◆ What is required
Working through the lines below, return each one that holds "will".

◆ Stored items from a collection
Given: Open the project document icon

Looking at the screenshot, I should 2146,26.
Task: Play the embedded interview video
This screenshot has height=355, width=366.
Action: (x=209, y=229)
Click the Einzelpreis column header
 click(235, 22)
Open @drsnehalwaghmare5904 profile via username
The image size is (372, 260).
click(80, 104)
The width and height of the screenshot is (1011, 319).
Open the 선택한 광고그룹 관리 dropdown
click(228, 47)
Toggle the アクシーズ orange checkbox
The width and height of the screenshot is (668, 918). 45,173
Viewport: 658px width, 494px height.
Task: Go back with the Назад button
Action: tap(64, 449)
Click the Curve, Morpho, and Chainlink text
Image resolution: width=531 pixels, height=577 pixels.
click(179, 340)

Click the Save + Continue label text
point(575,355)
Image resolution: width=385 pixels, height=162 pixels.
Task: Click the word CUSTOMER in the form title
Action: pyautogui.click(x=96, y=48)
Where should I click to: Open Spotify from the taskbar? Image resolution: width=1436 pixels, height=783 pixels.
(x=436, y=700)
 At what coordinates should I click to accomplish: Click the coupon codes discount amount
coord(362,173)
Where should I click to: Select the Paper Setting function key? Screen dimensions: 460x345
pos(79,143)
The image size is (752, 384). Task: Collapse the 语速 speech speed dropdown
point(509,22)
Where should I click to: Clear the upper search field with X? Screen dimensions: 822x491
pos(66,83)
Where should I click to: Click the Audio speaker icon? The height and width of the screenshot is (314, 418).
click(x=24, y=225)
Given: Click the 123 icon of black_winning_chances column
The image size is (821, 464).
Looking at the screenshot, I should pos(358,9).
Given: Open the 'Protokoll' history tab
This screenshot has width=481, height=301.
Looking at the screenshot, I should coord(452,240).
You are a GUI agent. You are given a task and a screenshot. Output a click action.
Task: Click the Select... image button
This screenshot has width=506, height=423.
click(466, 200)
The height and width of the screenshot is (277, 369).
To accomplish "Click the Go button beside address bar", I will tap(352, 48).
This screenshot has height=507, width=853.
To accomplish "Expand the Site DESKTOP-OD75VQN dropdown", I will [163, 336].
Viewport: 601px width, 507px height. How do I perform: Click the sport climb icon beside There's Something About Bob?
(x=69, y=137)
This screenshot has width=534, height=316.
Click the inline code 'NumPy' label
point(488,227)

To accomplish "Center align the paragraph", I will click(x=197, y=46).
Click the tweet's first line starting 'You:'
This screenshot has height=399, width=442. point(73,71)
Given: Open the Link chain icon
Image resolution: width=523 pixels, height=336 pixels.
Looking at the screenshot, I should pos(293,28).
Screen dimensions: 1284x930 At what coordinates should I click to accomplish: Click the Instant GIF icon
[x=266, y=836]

◆ Response to the task
To accomplish "Click the Go button beside address bar", I will tap(352, 48).
To accomplish "Expand the Site DESKTOP-OD75VQN dropdown", I will [163, 336].
To accomplish "Center align the paragraph", I will click(x=197, y=46).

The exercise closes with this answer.